At the river, Elijah strikes the water with his mantle and it parts on either side, a sign of his status as a true prophet of God. God used Moses to part the waters of the Red Sea for the Hebrews to cross safely and later the waters of the river Jordan parted to let the Israelites cross into the promised land under Joshua. The miracle lets everyone know that the one working it does the work of God, listening to him as did Moses and Joshua.
Those men had been spiritual and political leaders of Israel, but since the time of Samuel the roles had separated. The kings were the political rulers and prophets tried to lead spiritually, even though the people tended to drift away from pure devotion to God. It was easy to tell who the king was, but it wasn't always easy to tell who the true prophets were. Anyone could say they were speaking for God like Moses had or like Joshua had, but how were the people to know? Elijah's dry-footed crossing of the Jordan was one proof that he was the real deal.

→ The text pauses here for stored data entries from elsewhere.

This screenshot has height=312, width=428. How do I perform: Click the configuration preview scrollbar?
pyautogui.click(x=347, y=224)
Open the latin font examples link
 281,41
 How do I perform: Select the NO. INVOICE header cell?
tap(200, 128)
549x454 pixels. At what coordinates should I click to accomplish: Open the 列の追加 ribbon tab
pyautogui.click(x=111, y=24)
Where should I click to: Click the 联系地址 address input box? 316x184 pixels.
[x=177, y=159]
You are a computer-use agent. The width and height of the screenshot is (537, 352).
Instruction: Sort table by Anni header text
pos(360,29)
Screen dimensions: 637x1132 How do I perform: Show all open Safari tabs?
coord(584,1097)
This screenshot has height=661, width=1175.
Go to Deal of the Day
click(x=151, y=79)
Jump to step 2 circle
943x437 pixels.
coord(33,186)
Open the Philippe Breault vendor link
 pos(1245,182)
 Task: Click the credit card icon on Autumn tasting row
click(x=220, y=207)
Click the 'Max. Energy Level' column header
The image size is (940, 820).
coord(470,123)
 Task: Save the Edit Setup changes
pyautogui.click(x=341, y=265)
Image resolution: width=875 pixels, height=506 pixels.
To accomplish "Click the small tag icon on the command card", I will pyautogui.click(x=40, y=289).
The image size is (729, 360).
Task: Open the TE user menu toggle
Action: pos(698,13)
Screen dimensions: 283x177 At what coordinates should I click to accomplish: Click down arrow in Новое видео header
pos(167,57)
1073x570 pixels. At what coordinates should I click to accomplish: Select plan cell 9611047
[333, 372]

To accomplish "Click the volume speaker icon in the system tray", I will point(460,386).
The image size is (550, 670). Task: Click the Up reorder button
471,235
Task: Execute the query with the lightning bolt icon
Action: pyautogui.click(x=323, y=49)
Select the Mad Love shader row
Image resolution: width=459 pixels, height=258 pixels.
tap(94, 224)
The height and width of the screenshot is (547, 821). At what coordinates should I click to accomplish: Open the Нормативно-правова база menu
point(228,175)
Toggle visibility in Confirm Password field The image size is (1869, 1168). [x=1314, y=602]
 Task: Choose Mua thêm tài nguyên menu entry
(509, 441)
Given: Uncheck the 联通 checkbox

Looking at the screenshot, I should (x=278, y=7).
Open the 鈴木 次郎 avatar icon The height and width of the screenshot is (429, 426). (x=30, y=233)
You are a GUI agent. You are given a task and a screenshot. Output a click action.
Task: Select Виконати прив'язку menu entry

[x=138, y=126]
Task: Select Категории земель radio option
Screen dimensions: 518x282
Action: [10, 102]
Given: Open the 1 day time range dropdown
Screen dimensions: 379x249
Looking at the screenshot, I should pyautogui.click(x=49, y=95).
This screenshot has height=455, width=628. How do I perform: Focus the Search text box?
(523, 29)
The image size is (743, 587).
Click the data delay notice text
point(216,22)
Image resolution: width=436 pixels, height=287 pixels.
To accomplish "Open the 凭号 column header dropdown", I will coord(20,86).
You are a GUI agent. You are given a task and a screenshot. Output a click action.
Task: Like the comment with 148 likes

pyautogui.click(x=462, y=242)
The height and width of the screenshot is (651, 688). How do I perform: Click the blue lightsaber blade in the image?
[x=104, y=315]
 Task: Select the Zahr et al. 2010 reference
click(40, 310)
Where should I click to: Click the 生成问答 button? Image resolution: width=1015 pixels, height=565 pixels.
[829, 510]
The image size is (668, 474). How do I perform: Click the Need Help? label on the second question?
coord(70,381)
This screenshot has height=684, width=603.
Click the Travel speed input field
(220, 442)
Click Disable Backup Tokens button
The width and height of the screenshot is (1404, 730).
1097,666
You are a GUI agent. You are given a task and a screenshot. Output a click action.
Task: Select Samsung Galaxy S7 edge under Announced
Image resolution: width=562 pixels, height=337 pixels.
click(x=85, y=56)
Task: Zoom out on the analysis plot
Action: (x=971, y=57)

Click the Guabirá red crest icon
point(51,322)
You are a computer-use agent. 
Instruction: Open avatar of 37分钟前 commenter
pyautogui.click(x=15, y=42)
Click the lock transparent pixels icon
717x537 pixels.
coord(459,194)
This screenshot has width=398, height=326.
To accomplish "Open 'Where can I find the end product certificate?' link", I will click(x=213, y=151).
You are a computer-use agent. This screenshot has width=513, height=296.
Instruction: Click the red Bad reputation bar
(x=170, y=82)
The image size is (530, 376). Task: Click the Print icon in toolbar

And then Elijah is caught up in a whirlwind, which seems to Elisha to be like fiery chariots and horses in the sky. The very mantle that struck the Jordan river falls to the ground at Elisha's feet where he stands. He has torn his clothes in the ancient symbol of grief at losing the mentor and teacher he loves. He picks up the mantle and starts his journey back. He saw a great vision, yes, but was it what Elijah had meant? Would he receive the spirit of a prophet, to speak God's word and do God's work in Israel? God was with Elijah, but would God be with Elisha in the same way? There are the fifty from the company of the prophets, watching and waiting. Two men crossed the Jordan, but only one returns. What happened to the other? This man wears the mantle, but is he a real prophet or just dressed up like one? And he comes to the river.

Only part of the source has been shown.